貰った薔薇を損なってしまわないように、ややあって解放された後に、テーブルの上に避難させる。
「…………ふふ、テーブルの上が薔薇のお花畑のようですね」
「君のものと、私のものと」
「……………ええ」
こてんとディノの胸に体を寄せれば、美しい雪景色の中で体中に祝福に満ちた夜の色が滲んできそうな空気を吸い込む。
「ほら、ここには二人きりだよ」
「…………む?」
「恥ずかしがらなくていいからね」
「…………ふぁい」
猜疑心に満ちた眼差しでそろりとディノを見上げたネアに、ディノは凄艶にすら見える鮮やかな色の瞳を眇めて、はっとする程に艶やかに微笑む。
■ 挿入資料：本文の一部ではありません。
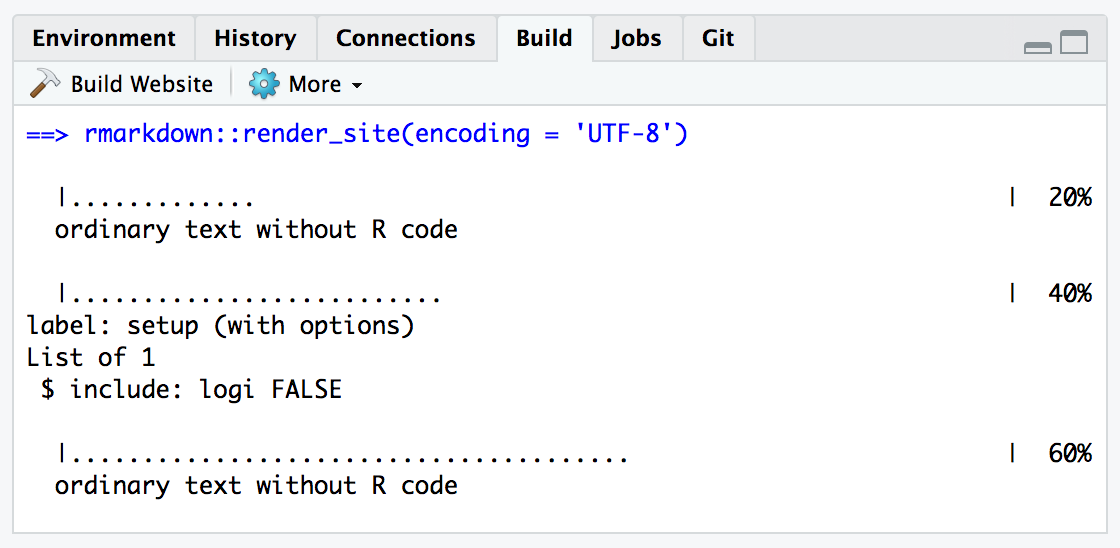Switch to the Environment tab
Screen dimensions: 1120x548
pos(104,39)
「では私は、私の婚約者をたっぷり甘やかすことにしよう」
耳元でそう囁いた魔物の瞳を見返し、ネアはしゅばっと膝の上から逃げ出したくなる心を叱咤する。
ここで逃げたら婚約者失格なのだが、ぞくりとする程に魔物らしい美貌に、どこか罠にかかったような気分になったのだ。
「ふぁ、……………」
耳朶に触れた唇の感触に意識を持っていかれた隙に、首裏に添えられた手の感触にぎくりとする。
ああ逃げられないなという甘やかな覚悟と、魅入られて見上げた瞳の中に見る、滲むような水紺の中のたくさんの色。
今度は首筋に落ちた口付けに思わず三つ編みを掴んでしまったネアに、したたかな魔物が微笑む気配がした。
「ディ、ディノ…………むぎゃ!」
「いい子だね」
目を閉じても、美しい森の情景が瞼の裏で揺れた。
夜は長くふくよかで甘く、限界値を超えたネアがぱたりと倒れてしまうまで、魔物は魔物らしくご主人様を翻弄したのだった。